To enhance the accuracy of reservoir quality characterization using fluid saturation parameters and to investigate the occurrence characteristics of movable fluids across various diagenetic facies, this study employed comprehensive NMR measurements. These measurements facilitate a quantitative analysis of the occurrence characteristics of movable fluids in the Chang 6 reservoir. Additionlly, a series of microscopic experiments were conducted to investigate the primary factors governing the diverse occurrence characteristics of these fluids. Our research identified seven types of diagenetic facies within the study area, each exhibiting significant differences in microscopic pore structure. These variations in pore structure were found to have a direct influence on the distribution and presence of movable fluids in the reservoir.

Experimental section

Geological background

The Ordos Basin includes six tectonic units: the Yimeng uplift in the north, the Weibei uplift in the south, the western margin thrust belt and the Tianhuan depression in the west, the Jinxi flexure belt in the east, and the Yishan slope in the center. The basin is characterized by the development of multiple sets of source-reservoir-cap rock combinations, with abundant oil and gas resources. The Chang 6 reservoir is the most important oil-bearing reservoir, accounting for nearly 50% of the proven reserves in the Yanchang Formation. The study area, herein the Wuqi area, features a monocline with eastern strata higher than the western strata (Cui et al. 2019; Liu et al. 2018a, b; Huang et al. 2018). It is known for abundant hydrocarbon resources, with oil-bearing Chang 6 reservoir as the target layer for this study.

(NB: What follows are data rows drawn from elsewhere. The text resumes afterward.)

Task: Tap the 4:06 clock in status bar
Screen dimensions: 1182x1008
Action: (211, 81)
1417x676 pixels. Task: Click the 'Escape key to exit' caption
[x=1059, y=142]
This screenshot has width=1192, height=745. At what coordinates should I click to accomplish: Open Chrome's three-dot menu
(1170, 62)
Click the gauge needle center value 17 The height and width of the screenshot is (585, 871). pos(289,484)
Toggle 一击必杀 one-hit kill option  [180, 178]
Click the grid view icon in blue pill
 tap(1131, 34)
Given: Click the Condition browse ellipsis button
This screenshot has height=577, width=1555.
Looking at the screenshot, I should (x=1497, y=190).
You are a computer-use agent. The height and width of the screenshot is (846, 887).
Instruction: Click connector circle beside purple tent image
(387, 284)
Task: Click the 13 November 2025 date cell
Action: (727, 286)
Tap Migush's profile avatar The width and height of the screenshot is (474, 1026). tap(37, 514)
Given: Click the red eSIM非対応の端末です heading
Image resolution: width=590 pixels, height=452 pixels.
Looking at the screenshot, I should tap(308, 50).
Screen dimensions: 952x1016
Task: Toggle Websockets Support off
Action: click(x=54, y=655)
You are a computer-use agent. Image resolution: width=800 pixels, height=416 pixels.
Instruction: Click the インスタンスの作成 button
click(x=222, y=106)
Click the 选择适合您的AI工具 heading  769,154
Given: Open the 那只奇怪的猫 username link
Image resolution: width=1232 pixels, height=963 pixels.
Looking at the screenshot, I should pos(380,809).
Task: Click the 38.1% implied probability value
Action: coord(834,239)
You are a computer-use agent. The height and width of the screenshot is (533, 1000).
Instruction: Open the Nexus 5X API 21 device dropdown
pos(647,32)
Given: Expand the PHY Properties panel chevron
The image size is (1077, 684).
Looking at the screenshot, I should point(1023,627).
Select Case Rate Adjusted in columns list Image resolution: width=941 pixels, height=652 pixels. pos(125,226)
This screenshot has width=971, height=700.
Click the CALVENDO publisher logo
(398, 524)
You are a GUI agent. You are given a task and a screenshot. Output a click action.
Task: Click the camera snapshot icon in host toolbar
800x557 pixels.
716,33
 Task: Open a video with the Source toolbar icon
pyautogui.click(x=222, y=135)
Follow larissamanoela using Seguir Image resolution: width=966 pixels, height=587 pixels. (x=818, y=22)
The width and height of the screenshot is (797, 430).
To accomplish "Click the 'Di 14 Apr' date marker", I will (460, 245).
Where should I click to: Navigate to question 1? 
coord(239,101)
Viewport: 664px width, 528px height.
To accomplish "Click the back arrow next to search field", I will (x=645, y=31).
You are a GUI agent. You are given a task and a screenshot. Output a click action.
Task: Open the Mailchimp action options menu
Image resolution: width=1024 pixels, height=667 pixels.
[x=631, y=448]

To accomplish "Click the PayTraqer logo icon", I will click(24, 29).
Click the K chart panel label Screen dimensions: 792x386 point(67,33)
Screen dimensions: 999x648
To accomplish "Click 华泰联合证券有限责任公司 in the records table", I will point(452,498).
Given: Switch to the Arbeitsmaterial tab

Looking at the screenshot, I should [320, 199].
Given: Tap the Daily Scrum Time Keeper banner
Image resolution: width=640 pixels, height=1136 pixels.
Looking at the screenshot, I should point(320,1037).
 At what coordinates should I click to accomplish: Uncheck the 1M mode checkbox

Previous research has identified several challenges associated with the Chang 6 reservoir development, including high heterogeneity, complex and diverse micro-pore structures, and limited fluid mobility (Zang et al. 2022; Jiang et al. 2023a, b). Previous research has explored diagenetic stages of various reservoirs through the establishing pore evolution models, exploring impacts of diagenetic processes on petrophysical properties. However, there has been limited research about movable fluid occurrences and corresponding mechanisms across various types of diagenetic facies. To address this knowledge gap, this study employed NMR technology to quantitatively characterize movable fluid occurrences across various types of diagenetic facies, accompanied by comprehensive microscopic experiments (Fig. 1).

Fig. 1
figure 1

Geographical locations of the study area

Experiments and samples

NMR experiment

  1. (1)

    Experimental principle

After rock samples were vacuumed and saturated with fluids, the T2 relaxation time spectrum of fluids within pores was influenced by interaction forces between the fluid molecules and the pore surfaces. This spectrum revealed a notable distinction between bound fluids and movable fluids within pore space. As the centrifugal force was gradually increased, fluids were progressively displaced from pores, reducing NMR signals. Upon reaching a certain centrifugal force level, the NMR signal stabilized, indicating that further fluid removal became negligible. By analyzing the NMR signal under this critical centrifugal force, in conjunction with the signal from the fluid-saturated water, it was feasible to establish the cutoff value of T2 (i.e., the boundary between the left and right peaks) and calculate the critical pore throat radius value. This calculation allowed for determining pore throat radius. As a result, the fluid occurrence state could be assessed using the T2 spectrum, and a quantitative value for the movable fluid saturation could be obtained (Li et al. 2018).

  1. (2)

    Rock samples and fluids

Table 1 shows the basic parameters of analyzed rock samples. Standard saline water (salinity of 5000 mg/L) was used to simulate the formation water.

  1. (3)

    Experimental steps

Table 1 NMR-based parameters about movable fluid saturation across various types of diagenetic facies

The samples were first washed and then dried, followed by nitrogen-based measurements of permeability and porosity and saturation with formation water in the vacuum state and under pressure, yielding the water-filled porosity. Then, the T2 spectrum was measured to further examine the properties of the saturated formation water. Subsequently, centrifuge experiments were conducted on the rock samples, with applied varying centrifugal forces of 21, 42, 104, 209, 300, and 417 psi. After each centrifuge run, the T2 spectrum was measured again. In this context, the movable fluid saturations at various forces were calculated. It is essential to note that the maximum centrifugal force the centrifuge could apply was 417 psi. At this force, the NMR information of the movable fluids was effectively eliminated, leaving signatures of bound water. Parameters of bound water saturation as well as total movable fluid saturation were calculated using the findings from previous research (Wang et al. 2023a, b, c).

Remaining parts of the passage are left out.